- [EXERCISE BRIEF]: A line belongs in the answer if it contains "named"; copy every such line from the entries below.

(Source records)

"""

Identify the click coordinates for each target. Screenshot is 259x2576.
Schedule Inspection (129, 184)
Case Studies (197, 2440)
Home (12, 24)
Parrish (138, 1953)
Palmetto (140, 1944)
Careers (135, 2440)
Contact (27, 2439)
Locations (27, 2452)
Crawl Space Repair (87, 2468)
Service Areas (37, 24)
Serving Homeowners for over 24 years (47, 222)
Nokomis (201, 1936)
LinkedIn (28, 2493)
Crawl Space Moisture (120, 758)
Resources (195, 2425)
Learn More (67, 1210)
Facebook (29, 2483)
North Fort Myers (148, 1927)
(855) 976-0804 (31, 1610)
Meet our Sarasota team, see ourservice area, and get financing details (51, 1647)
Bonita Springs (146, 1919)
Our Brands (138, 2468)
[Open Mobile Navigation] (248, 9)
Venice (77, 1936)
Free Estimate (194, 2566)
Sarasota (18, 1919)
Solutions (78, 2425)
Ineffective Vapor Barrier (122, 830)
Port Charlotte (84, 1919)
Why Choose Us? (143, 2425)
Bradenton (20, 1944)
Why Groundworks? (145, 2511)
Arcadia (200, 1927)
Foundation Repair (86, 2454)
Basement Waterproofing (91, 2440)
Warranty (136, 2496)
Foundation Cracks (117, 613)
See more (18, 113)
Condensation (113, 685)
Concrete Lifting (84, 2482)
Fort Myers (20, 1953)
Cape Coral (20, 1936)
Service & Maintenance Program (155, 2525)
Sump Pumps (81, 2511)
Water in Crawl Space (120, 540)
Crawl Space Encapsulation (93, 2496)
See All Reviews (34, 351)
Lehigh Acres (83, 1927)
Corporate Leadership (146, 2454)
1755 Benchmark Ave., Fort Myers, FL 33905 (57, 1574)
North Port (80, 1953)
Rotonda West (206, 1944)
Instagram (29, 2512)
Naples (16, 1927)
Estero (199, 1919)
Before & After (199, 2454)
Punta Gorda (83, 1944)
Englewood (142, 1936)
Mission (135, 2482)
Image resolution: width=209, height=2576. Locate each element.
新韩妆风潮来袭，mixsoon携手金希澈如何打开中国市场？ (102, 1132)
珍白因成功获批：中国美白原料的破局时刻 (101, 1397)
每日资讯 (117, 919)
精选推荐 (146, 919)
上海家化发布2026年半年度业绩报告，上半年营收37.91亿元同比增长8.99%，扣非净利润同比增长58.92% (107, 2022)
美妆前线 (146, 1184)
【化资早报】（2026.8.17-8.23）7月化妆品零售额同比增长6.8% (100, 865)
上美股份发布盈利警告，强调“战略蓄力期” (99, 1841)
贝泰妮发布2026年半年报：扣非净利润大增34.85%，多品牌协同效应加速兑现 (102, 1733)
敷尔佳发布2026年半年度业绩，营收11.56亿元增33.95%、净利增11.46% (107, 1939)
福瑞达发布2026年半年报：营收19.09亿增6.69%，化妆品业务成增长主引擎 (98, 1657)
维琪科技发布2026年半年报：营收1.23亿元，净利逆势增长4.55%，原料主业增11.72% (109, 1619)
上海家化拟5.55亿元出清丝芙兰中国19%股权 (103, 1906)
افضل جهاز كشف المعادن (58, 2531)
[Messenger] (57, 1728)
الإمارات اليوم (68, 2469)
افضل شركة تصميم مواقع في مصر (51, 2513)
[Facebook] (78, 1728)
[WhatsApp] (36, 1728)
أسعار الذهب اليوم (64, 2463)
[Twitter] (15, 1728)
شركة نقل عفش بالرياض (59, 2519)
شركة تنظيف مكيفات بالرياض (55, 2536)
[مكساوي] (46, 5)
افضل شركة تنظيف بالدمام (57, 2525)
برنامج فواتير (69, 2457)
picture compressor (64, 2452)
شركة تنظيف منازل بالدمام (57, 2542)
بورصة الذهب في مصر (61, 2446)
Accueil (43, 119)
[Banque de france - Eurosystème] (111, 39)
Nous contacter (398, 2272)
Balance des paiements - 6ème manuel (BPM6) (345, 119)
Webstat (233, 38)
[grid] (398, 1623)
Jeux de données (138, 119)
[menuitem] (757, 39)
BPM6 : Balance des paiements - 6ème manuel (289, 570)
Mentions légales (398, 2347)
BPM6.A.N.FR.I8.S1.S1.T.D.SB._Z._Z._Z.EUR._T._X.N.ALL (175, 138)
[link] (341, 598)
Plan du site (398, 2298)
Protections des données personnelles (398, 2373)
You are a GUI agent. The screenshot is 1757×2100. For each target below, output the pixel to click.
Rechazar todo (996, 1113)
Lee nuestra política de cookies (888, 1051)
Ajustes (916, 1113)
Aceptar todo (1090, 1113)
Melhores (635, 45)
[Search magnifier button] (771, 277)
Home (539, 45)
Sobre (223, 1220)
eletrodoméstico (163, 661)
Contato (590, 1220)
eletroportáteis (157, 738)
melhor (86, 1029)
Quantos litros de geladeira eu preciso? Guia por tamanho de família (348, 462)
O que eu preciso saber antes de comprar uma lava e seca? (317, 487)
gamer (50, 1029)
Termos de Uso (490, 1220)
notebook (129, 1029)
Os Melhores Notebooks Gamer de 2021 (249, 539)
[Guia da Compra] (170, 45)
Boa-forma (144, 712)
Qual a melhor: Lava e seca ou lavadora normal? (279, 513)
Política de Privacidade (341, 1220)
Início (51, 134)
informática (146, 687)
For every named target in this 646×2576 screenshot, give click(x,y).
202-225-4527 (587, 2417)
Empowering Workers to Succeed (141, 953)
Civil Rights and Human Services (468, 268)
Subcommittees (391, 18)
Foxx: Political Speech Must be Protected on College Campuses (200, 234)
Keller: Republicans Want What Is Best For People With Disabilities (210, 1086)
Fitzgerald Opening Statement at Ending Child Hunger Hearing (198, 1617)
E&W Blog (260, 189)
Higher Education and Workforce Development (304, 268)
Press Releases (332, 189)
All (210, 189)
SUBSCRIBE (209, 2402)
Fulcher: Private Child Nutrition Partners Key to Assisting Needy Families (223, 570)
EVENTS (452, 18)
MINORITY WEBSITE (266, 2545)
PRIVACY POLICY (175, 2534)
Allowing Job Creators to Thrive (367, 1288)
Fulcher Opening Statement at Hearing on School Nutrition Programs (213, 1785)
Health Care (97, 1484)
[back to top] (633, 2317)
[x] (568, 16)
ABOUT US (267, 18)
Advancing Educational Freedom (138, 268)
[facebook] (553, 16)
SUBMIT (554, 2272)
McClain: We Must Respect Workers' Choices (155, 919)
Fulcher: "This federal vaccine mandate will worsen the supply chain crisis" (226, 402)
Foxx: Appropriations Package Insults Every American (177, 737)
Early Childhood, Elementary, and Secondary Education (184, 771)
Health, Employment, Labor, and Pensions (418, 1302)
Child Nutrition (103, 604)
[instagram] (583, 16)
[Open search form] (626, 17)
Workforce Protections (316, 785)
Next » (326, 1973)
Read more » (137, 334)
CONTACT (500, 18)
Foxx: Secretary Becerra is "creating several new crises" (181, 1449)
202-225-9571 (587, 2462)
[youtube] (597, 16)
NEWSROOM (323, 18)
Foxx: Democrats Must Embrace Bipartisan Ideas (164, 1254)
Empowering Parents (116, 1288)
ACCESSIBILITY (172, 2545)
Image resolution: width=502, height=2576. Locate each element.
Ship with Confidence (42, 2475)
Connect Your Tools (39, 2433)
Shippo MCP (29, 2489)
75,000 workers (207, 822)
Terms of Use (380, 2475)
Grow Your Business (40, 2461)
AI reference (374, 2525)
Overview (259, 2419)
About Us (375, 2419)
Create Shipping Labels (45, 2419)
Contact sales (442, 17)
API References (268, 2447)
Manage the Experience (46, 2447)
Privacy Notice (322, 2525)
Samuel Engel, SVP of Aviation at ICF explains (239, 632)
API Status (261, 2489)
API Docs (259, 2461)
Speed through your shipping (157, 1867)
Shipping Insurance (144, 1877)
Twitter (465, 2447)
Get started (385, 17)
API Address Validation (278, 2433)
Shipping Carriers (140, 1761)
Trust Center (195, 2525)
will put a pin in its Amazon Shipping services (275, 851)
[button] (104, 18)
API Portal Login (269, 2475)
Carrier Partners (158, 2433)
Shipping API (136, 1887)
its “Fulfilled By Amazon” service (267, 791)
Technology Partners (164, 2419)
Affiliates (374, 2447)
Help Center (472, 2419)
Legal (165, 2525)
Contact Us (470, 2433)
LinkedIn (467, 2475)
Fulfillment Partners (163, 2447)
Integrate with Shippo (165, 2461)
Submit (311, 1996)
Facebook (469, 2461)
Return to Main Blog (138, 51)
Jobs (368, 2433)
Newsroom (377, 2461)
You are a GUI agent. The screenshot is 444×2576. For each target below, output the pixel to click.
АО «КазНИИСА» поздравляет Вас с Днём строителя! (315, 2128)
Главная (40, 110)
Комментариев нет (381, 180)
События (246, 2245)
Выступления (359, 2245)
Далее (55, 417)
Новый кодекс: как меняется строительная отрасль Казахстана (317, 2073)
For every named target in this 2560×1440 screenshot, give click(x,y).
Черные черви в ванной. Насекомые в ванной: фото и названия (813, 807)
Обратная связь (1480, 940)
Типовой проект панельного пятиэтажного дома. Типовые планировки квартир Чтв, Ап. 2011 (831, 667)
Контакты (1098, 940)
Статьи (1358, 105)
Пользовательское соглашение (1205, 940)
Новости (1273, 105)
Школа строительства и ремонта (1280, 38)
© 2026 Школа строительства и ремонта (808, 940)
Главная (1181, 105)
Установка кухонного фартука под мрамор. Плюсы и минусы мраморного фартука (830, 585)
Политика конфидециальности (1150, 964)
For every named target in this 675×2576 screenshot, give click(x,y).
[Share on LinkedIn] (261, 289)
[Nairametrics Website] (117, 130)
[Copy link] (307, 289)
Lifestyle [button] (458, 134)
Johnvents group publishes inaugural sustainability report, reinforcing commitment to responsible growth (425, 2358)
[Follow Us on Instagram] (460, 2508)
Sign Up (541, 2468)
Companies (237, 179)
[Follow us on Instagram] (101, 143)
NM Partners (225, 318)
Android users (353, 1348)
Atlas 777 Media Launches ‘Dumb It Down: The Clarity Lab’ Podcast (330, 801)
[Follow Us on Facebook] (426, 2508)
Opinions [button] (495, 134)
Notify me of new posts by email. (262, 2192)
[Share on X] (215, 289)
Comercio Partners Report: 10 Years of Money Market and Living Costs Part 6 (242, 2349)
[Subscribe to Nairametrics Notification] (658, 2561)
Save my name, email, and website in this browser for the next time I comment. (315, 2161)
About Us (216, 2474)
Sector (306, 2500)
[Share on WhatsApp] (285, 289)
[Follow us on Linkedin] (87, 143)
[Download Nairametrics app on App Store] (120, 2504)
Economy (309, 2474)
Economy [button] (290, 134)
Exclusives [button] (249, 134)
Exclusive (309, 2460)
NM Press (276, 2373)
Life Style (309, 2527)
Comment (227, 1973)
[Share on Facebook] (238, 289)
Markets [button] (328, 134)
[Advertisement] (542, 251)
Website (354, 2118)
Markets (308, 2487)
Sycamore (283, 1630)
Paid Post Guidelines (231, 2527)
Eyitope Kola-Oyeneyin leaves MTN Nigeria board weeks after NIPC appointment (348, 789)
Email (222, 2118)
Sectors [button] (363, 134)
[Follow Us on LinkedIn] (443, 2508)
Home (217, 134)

"""

- [EXPECTED ANSWER]:
For every named target in this 646×2576 screenshot, give click(x,y).
For every named target in this 2560×1440 screenshot, give click(x,y).
For every named target in this 675×2576 screenshot, give click(x,y).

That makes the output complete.